PoC Code for Arm Mali GPU Kernel Driver Flaw (CVE-2022-38181) Published

Man Yue Mo, a security researcher with GitHub, has released technical details and proof-of-concept (PoC) exploit code for an Arm Mali GPU Kernel Driver security bypass that Arm patched in August last year.

The PoC exploit targets CVE-2022-38181 (CVSS score of 8.8), a vulnerability that could allow a remote authenticated attacker to bypass security restrictions, caused by a use-after-free error. By making improper GPU processing operations, an attacker could exploit this vulnerability to gain arbitrary kernel code execution from the untrusted app domain, which is then used to disable SELinux and gain root.

The flaw impacts Arm Mali GPU kernel drivers Midgard r4p0 through r32p0, Bifrost r0p0 through r38p1, and r39p0, and Valhall r19p0 through r38p1, and r39p0.

Midgard drivers are used in even older (2016) Mali T800 and T700 series chips, Samsung Galaxy S7 and Note 7, Sony Xperia X XA1, Huawei Mate 8, Nokia 3.1, LG X, and Redmi Note 4.

Bifrost drivers are used in the older (2018) Mali G76, G72, and G52 chips used by Samsung Galaxy S10, S9, A51 and A71, Redmi Note 10, Huawei P30 and P40 Pro, Honor View 20, Motorola Moto G60S, and Realme 7.

Valhall drivers are used in Mali G710, G610, and G510 chips found inside the Google Pixel 7, Asus ROG Phone 6, Redmi Note 11 and 12, Honor 70 Pro, RealMe GT, Xiaomi 12 Pro, Oppo Find X5 Pro and Reno 8 Pro, Motorola Edge, and OnePlus 10R.
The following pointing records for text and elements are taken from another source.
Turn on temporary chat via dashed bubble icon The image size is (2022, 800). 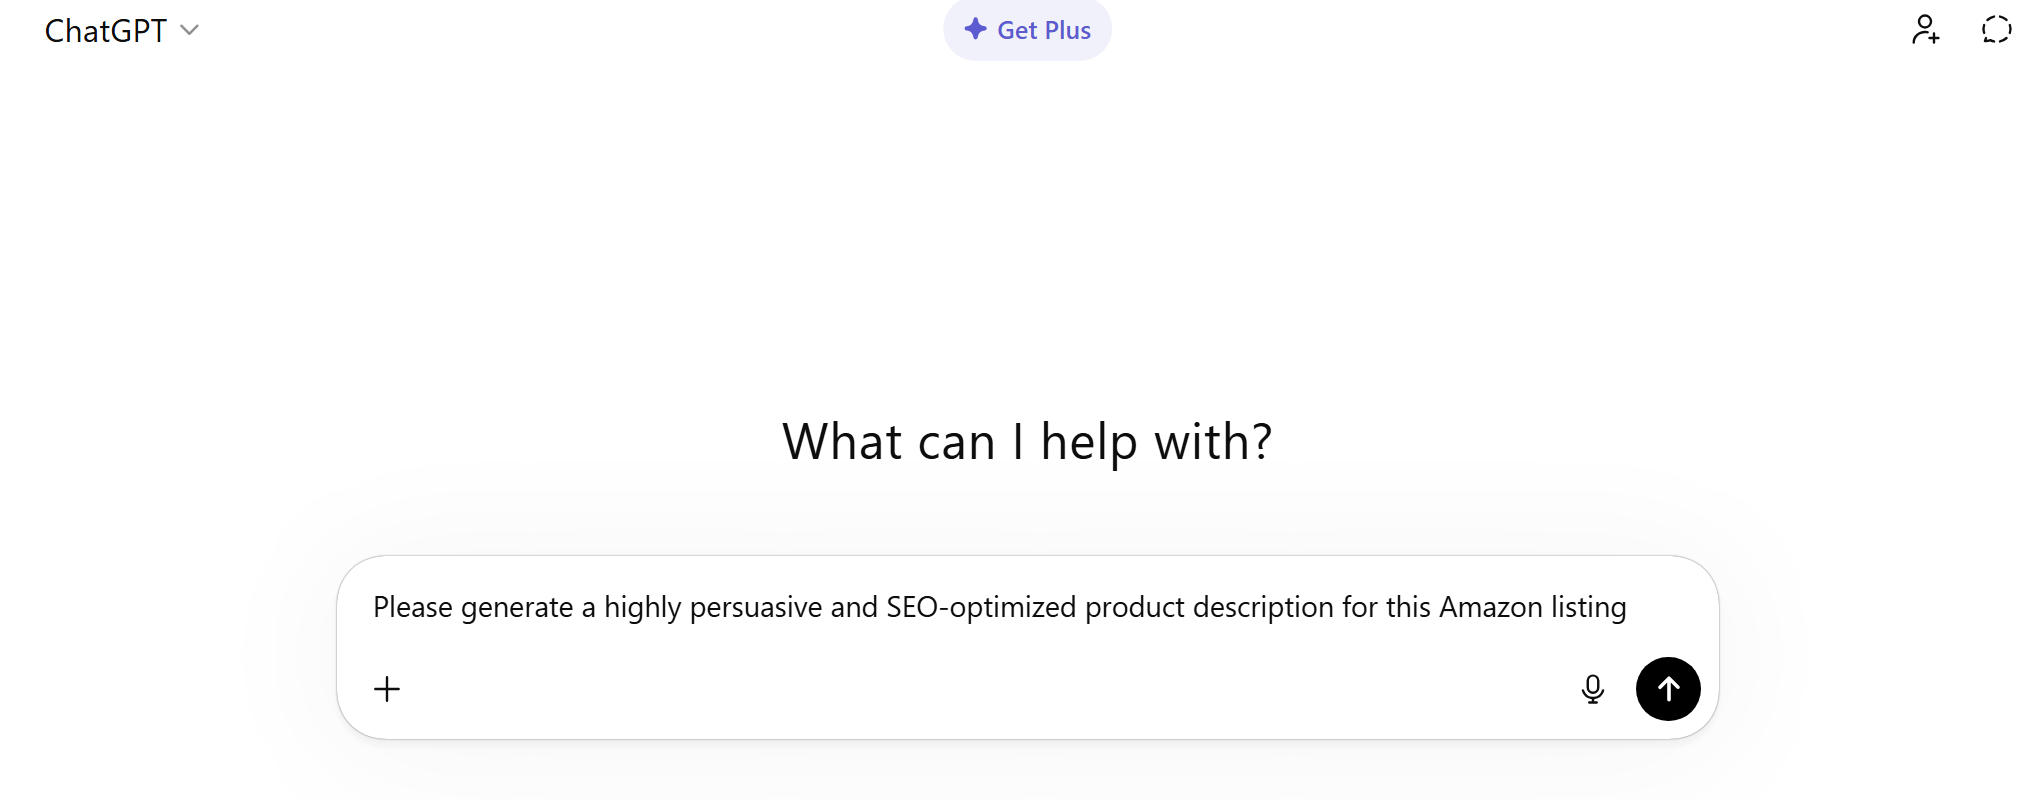pos(1996,30)
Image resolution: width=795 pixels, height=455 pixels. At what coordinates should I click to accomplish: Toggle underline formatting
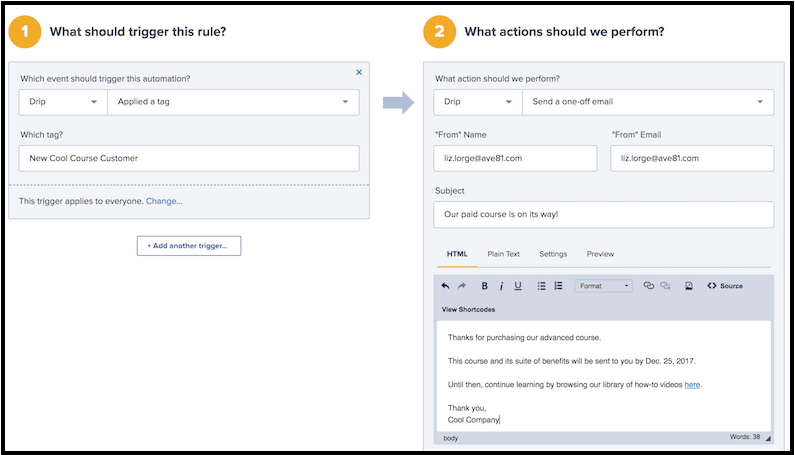coord(518,286)
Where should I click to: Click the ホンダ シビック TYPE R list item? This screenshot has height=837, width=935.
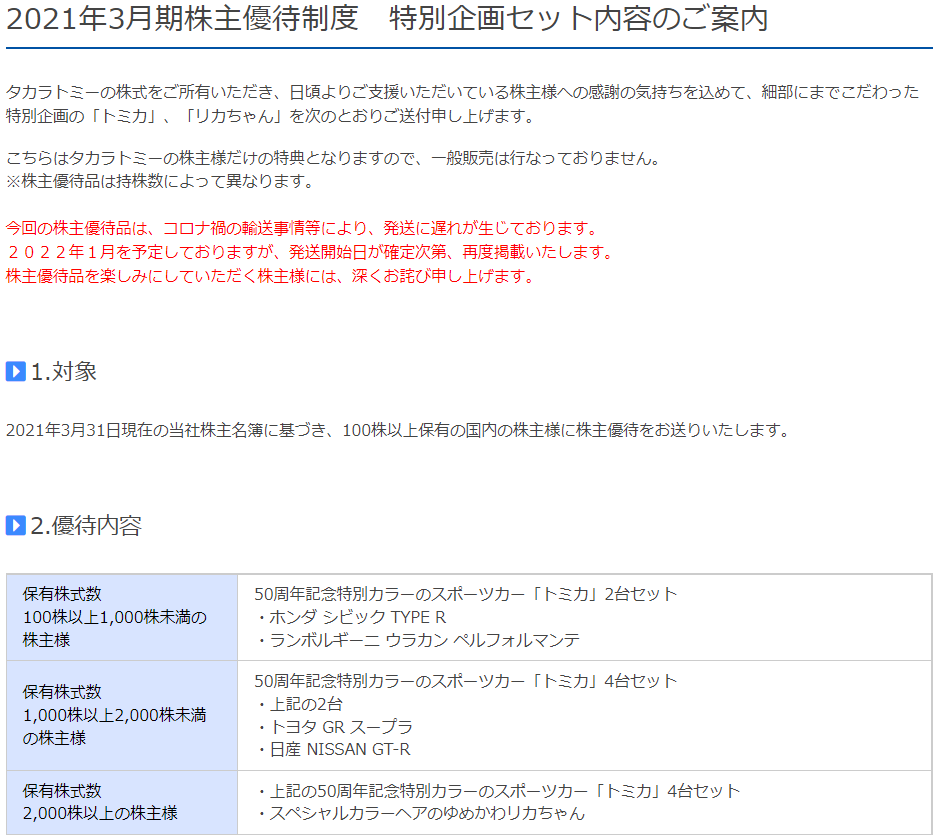point(351,617)
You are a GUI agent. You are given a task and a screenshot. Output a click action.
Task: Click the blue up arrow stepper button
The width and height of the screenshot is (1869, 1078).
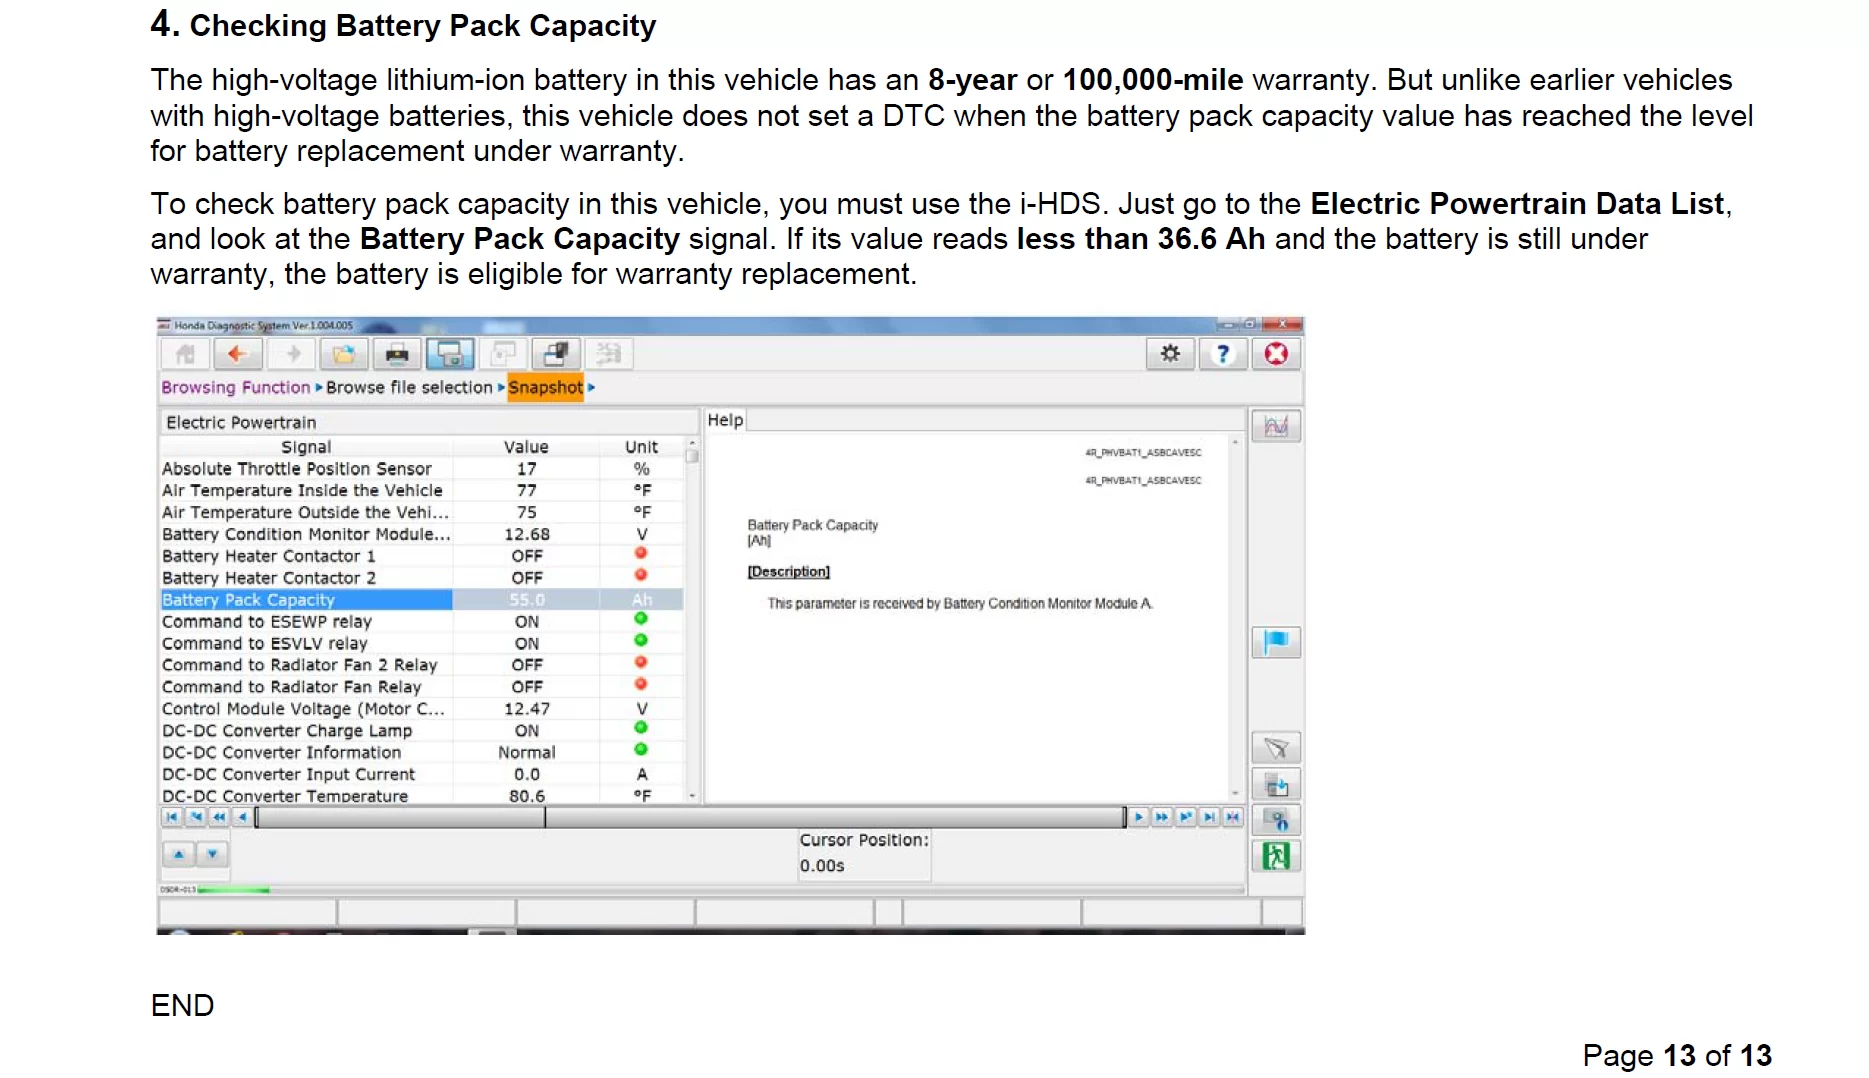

The researcher wrote in the write-up:

“To summarize, the exploit involves the following steps:

  1. Create JIT memory.
  2. Mark the JIT memory as evictable.
  3. Increase memory pressure by mapping memory to the user space via normal mmap system calls.
  4. Use the KBASE_IOCTL_MEM_QUERY ioctl to check if the JIT memory is freed. Carry on applying memory pressure until the JIT region is freed.
  5. Allocate new GPU memory regions using the KBASE_IOCTL_MEM_ALLOC ioctl to replace the freed JIT memory.
  6. Create an alias region to the new GPU memory region that replaced the JIT memory so that the backing pages of the new GPU memory are shared with the alias region.
  7. Submit a BASE_JD_REQ_SOFT_JIT_FREE job to free the JIT region. As the JIT region is now replaced by the new memory region, this will cause kbase_jit_free to remove the backing pages of the new memory region, but the GPU mappings created in the alias region in step 6. will not be removed. The alias region can now be used to access the freed backing pages.
  8. Reuse the freed backing pages as PGD of the kbase_context. The alias region can now be used to rewrite the PGD. I can then map arbitrary physical pages to the GPU address space.
  9. Map kernel code to the GPU address space to gain arbitrary kernel code execution, which can then be used to rewrite the credentials of our process to gain root, and to disable SELinux.”

Man Yue Mo has published PoC code that used CVE-2022-38181 vulnerability to gain arbitrary kernel code execution and root privileges on a Pixel 6 from an Android app.

The severity score of the issues is high, they are exploitable and impact a wide number of Android devices.